I am not expert in the field, I just took a course, but I know that a mixed state is not the same as an entangled state. In their case it is entangled not mixed and so there is no need to take the partial trace. For example, consider a two subsystems entangled with each other, |q1>|q2>. I we want to apply an operator U on the second subsytem we apply I(x)U or we can simply consider the second subsystem and apply U|q2>. This is valid as long as the entanglement holds and Identity gates are assumed to be applied on the first subsystem.

infparadox: This isn't about credentials, but da-bacon is the "Bacon" in Bacon-Shor codes.

I think you are misunderstanding the situation or the math. You say "For example, consider a two subsystems entangled with each other, |q1>|q2>." But this system is -not- entangled, it is a separable state by definition, since you wrote it as a tensor product. For the state to be entangled, it needs to be a sum over separable states: sum_i a_i |x_i>|y_i>, with 0<=a_i<1. In this case, you cannot simply factor the state because of the summation. The second system is not in a pure state individually, nor is the first, it is only the joint state of the system which is pure. The reduced state for a single subsystem cannot be pure if it is entangled to other subsystems (due to the need for the summation in order for the state to be entangled: if you can remove the summation, as in the case where [x_0 = 0, x_1 = 1, y_0 = 0, y_1 = 0] then there is no entanglement).

Now, in the case of a separable state |q1>|q2>, you can indeed just consider the state of each subsystem individually as |q1> and |q2>, so you are correct in this regard. However, entangled states are not of this form, and cannot be treated in this way. It's an elementary mistake that many beginners make.

I think I made a misunderstanding by the |q1>|q2> notation. Consider the entangled 2-qubits system a|00>+b|11>. The prob of the 2nd qubit is |0> is |a|^2 and the prob of 2nd qubit is |1> is |b|^2. Now apply I(x)NOT, then the system is a|01>+b|10>. The prob of 2nd qubit to be |0> is now |b|^2 and prob of 2nd qubit is |1> is |a|^2. The same can be obtained by considering the 2nd qubit only as a|0>+b|1> and apply NOT only on the second qubit, without making any operation on the first qubit and without breaking the entanglement.

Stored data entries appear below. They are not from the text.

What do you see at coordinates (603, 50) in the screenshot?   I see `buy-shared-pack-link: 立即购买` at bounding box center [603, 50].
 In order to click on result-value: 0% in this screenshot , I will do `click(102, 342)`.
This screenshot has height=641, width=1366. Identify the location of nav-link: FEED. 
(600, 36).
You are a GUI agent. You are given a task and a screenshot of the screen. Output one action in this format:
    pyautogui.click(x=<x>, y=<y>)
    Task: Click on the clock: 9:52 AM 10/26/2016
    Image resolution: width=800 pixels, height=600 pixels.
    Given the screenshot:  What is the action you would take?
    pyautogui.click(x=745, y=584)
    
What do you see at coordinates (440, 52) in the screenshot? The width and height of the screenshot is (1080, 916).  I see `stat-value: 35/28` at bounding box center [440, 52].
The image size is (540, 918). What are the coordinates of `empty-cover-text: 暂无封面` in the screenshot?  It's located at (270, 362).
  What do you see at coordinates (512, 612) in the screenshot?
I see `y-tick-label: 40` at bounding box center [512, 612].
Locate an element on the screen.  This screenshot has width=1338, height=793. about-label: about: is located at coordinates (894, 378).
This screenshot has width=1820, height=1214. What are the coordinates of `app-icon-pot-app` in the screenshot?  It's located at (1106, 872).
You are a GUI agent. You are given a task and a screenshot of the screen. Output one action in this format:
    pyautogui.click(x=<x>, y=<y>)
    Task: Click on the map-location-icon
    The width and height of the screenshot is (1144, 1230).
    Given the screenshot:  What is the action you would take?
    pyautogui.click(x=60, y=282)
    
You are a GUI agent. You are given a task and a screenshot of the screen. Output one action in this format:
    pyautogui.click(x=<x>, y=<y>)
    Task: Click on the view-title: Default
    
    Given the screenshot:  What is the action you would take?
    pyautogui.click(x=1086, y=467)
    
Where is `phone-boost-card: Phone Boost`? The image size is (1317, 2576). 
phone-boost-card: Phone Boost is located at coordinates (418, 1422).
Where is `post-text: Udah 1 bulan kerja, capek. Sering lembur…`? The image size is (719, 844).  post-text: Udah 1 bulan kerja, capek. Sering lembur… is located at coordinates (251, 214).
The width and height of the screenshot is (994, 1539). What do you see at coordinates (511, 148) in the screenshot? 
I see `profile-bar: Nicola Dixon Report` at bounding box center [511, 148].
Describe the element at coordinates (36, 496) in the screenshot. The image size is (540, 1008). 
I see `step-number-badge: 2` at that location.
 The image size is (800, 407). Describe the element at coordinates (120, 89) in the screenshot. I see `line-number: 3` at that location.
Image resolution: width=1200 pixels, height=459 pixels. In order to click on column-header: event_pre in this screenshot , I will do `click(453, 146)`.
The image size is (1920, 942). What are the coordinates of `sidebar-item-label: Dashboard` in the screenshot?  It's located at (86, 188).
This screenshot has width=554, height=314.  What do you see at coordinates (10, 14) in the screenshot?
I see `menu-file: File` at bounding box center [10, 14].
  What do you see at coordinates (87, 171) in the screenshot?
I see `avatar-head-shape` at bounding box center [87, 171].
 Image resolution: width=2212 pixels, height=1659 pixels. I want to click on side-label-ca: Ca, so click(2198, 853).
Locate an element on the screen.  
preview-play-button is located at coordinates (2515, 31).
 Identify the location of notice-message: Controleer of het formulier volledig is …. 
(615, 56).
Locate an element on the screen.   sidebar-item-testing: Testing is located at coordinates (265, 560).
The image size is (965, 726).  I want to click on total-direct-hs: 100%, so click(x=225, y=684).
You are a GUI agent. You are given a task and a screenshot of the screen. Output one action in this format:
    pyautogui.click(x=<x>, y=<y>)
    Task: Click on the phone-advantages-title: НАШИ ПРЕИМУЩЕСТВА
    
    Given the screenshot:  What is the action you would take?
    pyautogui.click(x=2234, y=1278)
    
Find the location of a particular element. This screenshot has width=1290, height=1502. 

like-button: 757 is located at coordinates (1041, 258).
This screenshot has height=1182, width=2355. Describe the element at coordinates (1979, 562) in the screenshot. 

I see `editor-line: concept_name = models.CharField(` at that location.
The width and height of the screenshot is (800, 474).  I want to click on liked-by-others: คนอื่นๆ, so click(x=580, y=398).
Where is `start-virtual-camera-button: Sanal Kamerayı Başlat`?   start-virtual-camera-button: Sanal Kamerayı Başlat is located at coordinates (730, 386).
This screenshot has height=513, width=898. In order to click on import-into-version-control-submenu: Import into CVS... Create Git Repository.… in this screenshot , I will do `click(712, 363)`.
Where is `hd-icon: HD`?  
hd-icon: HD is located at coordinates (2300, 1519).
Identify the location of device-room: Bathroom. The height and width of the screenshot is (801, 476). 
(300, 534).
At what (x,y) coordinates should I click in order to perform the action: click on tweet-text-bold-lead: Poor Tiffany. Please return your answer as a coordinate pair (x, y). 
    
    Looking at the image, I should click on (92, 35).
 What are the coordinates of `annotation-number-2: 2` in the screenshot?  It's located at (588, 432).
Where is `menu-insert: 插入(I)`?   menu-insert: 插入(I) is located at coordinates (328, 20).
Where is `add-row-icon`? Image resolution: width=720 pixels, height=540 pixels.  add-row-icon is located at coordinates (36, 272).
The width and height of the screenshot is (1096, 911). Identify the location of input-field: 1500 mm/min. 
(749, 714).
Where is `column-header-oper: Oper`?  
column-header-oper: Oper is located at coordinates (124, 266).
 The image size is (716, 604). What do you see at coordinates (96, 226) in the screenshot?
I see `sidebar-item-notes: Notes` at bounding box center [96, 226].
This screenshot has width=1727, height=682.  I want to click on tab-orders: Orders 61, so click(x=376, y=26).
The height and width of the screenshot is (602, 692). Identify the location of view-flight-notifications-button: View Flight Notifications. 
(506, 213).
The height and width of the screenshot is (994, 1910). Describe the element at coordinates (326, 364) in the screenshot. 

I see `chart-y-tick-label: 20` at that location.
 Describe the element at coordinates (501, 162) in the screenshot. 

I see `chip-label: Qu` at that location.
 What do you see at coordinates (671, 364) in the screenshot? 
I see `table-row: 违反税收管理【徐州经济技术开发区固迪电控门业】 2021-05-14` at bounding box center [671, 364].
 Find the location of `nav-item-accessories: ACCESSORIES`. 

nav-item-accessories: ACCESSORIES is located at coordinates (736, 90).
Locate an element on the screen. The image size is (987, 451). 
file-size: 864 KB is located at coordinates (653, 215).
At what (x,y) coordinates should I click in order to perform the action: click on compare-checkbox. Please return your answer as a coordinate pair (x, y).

Yes, this is true for any unitary operation on a different subsystem, and is known as the no-signalling principle. But this doesn't let you remove the second system: you are still stuck with a mixed state on the first system, not a pure state (in your case the state is 1/2 |0><0| + 1/2 |1><1|).

Well, I still don't see any thing wrong with the math. Even the authors rewrite the equations as sum(|A_k>|C_k>) instead of sum(|C_k>) and apply I(x)M_x instead of applying only M_x on |C_k> alone, this will not change the following equations.